Alleyn and Fox having chuckled in the right place, the sergeant continued. “No sign of the weapon, so far as we could make out, flashing our torches round. I was particular not to go hoofing over the ground.”

“Admirable,” said Alleyn.

“Well,” said Sergeant Oliphant, “it’s what we’re told, sir, isn’t it?”

“Notice anything at all out of the way?” Alleyn asked. The question was inspired more by kindliness than curiosity, and the sergeant’s reaction surprised him. Oliphant brought his two freckled hams of hands down on the driving-wheel and made a complicated snorting noise. “Out of the way!” he shouted. “Ah, my God, I’ll say we did. Out of the way! Tell me, now, sir, are you a fly-fisherman?”

“Only fair to middling to worse. I do when I get the chance. Why?”

“Now listen,” Sergeant Oliphant said, quite abandoning his official position. “There’s a dirty great fish in this Chyne here would turn your guts over for you. Pounds if he’s an ounce, he is. Old in cunning, he is, wary and sullen and that lordly in his lurkings and slinkings he’d break your heart. Sometimes he’ll rise like a monster,” said Sergeant Oliphant, urging his car up Watt’s Hill, “and snap, he’s took it, though that’s only three times. Once being the deceased’s doing a matter of a fortnight ago, which he left his cast in his jaws, he being a mighty fighter.
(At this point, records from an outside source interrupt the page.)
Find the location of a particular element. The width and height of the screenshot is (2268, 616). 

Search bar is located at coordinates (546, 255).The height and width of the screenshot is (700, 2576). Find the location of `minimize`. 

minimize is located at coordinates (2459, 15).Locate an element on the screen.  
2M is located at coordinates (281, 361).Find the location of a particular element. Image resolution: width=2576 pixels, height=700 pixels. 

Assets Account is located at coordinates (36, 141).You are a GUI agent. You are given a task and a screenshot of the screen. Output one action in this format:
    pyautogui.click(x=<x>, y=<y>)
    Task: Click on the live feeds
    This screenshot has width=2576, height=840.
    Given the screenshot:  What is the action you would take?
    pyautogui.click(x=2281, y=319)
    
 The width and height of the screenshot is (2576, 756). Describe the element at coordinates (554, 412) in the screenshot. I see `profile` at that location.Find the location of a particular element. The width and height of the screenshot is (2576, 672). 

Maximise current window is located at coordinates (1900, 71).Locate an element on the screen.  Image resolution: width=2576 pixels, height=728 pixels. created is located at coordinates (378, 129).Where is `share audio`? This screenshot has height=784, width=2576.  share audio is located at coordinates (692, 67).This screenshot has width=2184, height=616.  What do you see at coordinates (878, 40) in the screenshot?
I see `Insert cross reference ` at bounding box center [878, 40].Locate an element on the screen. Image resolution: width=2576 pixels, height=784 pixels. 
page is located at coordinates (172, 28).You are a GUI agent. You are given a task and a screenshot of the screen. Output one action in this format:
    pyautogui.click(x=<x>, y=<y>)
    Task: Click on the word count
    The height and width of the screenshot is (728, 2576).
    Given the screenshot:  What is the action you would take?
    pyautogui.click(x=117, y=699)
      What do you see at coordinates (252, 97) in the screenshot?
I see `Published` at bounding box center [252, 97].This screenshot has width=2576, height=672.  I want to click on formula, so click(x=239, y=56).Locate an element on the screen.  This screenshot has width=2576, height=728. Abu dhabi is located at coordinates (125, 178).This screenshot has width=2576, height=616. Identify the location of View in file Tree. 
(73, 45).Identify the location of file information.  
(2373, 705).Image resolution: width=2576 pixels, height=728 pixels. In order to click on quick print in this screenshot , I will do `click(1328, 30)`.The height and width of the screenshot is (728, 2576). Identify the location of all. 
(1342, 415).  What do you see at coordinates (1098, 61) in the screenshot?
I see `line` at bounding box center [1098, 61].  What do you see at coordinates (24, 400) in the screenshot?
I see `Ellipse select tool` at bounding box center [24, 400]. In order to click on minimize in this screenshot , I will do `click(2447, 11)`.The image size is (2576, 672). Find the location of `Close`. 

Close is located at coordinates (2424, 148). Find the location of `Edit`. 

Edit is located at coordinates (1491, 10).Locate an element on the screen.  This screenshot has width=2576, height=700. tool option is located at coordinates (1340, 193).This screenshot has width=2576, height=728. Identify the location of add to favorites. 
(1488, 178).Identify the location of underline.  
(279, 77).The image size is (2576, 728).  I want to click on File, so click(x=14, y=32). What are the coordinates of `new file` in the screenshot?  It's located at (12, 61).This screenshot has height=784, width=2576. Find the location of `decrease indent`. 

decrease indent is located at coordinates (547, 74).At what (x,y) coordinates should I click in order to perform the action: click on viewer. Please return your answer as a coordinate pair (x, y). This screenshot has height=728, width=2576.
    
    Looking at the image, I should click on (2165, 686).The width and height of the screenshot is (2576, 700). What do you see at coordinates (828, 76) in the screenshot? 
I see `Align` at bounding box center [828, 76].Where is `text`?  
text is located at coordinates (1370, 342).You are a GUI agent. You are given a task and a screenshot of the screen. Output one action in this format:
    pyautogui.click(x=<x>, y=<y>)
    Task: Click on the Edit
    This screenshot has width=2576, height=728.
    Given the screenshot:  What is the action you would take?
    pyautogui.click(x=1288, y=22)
And once the late squire Sir Harold Lacklander, which he lost him through being, as the man himself frankly admitted, overzealous in the playing of him, and NOW,” the sergeant shouted, “NOW, for the last and final cast, hooked, played and landed by the poor Colonel, sir, and lying there by his dead body, or I can’t tell a five-pound trout from a stickleback. Well, if he had to die, he couldn’t have had a more glorious end. The Colonel, I mean, Mr. Alleyn, not the Old ’Un,” said Sergeant Oliphant.

They had followed Watt’s Lane down into the valley and up the slope through blinding rain to the village. Oliphant pulled up at a spot opposite the Boy and Donkey. A figure in a mackintosh and tweed hat stood in the lighted doorway.

“The Chief Constable, sir,” said Oliphant. “Sir James Punston. He said he’d drive over and meet you.”

“I’ll have a word with him, before we go on. Wait a moment.”